**What is needed:** What lines of the data below hold the string "computer"? Copy each one.

------ Data shown

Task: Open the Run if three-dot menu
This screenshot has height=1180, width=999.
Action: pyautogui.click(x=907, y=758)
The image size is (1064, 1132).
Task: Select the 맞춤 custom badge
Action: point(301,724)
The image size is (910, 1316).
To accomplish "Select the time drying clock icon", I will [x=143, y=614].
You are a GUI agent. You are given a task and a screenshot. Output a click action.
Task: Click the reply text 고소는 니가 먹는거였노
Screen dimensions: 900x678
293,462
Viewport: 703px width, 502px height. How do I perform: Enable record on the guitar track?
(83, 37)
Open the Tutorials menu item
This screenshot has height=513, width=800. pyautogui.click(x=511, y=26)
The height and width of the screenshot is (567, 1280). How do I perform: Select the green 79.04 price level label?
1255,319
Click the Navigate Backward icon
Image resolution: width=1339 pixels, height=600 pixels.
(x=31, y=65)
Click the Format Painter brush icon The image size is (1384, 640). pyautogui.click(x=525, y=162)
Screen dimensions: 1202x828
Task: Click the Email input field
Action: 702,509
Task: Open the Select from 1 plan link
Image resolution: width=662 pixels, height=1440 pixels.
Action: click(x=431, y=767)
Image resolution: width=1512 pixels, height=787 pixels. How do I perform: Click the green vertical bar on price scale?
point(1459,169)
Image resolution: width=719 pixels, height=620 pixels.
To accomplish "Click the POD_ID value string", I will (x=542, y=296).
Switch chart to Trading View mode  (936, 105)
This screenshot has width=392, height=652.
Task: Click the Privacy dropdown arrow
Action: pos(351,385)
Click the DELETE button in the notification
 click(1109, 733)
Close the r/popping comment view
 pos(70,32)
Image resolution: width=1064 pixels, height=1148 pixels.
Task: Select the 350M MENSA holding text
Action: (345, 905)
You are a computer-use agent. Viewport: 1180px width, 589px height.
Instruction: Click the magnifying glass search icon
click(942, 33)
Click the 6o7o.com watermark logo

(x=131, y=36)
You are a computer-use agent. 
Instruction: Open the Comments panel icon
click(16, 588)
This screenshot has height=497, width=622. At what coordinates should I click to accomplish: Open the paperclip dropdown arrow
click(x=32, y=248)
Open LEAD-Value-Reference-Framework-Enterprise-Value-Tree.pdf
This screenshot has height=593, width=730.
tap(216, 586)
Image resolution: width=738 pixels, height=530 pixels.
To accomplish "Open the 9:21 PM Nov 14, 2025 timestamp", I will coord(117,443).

------------

**Answer for the task:**
You are a computer-use agent. Viewport: 1180px width, 589px height.
You are a computer-use agent. 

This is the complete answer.